TAO RT-DETR is an advanced 2D Single-Camera Real-Time Detection Transformer tailored for warehouse environments and industrial automation settings. It generates precise 2D bounding boxes for a diverse set of objects including people, humanoid robots, autonomous vehicles, and warehouse equipment. The RT-DETR Warehouse 2D Model v1.0.1 is part of NVIDIA’s RT-DETR family and features an EfficientViT/L2 backbone, pretrained on warehouse scene datasets for precise 2D object detection in industrial environments.

Note

This model is optimized and ready for commercial deployment with support for fine-tuning via TAO Toolkit.

Model Card#

The TAO RT-DETR model card on NGC describes architecture, datasets, and accuracy methodology. TAO fine-tuning (notebook walkthrough, CLI commands, export, FP16 optimization) is documented in RT-DETR (TAO fine-tuning) so it is not duplicated here.

Inference using Perception Microservice#

Detailed information can be found in the 2D Single Camera Detection and Tracking (RT-DETR) page.

Real-Time Inference Throughput & Latency#

Inference runs through the DeepStream pipeline on TensorRT with mixed precision (FP16+FP32). The table below summarizes how many camera streams each GPU supports at 30 FPS and 15 FPS (with inference interval=1) for the RT-DETR model with EfficientViT-L2 backbone.

Real-time throughput (streams supported)#
GPU	@30 FPS	@15 FPS (interval=1)
1x DGX Spark	4	8
1x RTX PRO 6000 (Server)	28	57
1x RTX PRO 6000 (Workstation)	30	61
1x Jetson AGX Thor - T5000	4	8
1x IGX Thor - T7000	4	9
1x B200	58	116
1x GB200	63	126
1x H100	17	35
1x H200	22	45
1x RTX 6000 Ada	8	16
1x A100	9	19
1x L4	2	4
1x L40S	7	15

KPI#

The key performance indicators are Average Precision (AP) per-class evaluated on the Warehouse Synthetic Test dataset.

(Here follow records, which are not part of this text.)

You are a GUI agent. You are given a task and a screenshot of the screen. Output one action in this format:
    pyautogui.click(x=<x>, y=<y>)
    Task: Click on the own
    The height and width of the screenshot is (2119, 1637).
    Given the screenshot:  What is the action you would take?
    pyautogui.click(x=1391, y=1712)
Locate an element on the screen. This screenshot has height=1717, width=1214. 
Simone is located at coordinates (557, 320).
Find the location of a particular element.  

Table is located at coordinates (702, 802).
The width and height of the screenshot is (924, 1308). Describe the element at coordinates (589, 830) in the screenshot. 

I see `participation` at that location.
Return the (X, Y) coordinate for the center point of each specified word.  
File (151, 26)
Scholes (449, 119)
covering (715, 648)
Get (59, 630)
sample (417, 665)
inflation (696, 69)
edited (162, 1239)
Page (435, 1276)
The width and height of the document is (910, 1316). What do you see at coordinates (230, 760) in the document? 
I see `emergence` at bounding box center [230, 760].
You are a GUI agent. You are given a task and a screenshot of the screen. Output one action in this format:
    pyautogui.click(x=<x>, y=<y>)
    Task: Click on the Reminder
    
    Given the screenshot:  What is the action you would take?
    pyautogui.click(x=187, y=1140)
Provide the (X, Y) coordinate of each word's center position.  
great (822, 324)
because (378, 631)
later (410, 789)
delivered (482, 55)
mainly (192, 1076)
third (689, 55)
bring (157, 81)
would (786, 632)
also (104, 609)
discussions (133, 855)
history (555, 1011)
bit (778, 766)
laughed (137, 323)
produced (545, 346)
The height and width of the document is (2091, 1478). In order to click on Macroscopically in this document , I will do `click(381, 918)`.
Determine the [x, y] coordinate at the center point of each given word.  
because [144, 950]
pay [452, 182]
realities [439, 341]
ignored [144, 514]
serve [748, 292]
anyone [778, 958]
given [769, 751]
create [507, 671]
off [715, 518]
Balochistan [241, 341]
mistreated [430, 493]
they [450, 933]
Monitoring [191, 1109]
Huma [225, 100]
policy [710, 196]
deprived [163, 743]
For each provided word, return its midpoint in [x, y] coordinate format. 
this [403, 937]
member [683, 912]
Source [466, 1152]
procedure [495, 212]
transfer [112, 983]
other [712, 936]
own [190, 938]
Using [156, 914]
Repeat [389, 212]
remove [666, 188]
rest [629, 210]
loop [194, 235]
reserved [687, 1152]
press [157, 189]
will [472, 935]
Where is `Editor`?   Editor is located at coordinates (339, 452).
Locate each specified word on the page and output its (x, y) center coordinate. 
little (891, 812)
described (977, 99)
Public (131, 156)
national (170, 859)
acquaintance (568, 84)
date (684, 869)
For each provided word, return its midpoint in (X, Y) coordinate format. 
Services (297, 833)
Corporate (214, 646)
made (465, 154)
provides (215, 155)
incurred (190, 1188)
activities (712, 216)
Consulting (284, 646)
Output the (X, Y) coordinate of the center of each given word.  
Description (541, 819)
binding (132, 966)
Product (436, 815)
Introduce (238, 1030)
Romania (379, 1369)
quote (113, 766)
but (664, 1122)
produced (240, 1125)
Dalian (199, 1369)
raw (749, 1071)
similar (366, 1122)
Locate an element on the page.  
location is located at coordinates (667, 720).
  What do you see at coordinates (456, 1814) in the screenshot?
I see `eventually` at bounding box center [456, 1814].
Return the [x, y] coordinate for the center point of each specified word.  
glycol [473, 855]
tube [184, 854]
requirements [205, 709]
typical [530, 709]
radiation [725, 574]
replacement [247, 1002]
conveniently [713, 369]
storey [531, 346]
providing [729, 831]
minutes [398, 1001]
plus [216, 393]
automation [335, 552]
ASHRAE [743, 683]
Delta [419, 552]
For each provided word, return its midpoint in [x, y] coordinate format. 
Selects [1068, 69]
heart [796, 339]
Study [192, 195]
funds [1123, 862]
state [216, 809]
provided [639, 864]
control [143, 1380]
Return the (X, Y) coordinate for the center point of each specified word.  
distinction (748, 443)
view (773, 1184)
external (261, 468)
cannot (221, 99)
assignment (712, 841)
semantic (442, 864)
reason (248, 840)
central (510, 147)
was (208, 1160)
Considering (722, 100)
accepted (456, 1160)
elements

AP quantifies a detector’s ability to trade off precision and recall for a single object category by computing the normalized area under its precision-recall curve.

The model supports 7 object categories: Person, Agility Digit (humanoid robot), Fourier GR1_T2 (humanoid robot), Nova Carter, Transporter, Forklift, and Pallet.

Evaluation Settings

The reported metrics use the following evaluation configuration:

AP Variant: COCO AP@0.50
IoU Thresholds: 0.50
Max Detections: 100 detections per image
Matching Policy: Greedy matching based on IoU with ground truth boxes, highest confidence predictions matched first

The evaluation is performed on the MTMC Tracking 2025 subset from the NVIDIA PhysicalAI-SmartSpaces dataset. This is a comprehensive, annotated dataset for multi-camera tracking and 2D/3D object detection, synthetically generated with NVIDIA Omniverse. The dataset consists of time-synchronized video from indoor warehouse scenes with annotations for 2D & 3D bounding boxes and multi-camera tracking IDs. The Warehouse Synthetic Test dataset used for evaluation is the Warehouse_019 scene from the test split.

Per-class AP on Warehouse Synthetic Test#
Dataset	Person	Agility Digit	GR1_T2	Nova Carter	Transporter	Forklift	Pallet
Warehouse Synthetic Test	0.970	0.969	0.920	0.960	0.940	0.851	0.891

Please refer to the Model Card for more details on benchmark datasets and evaluation methodology.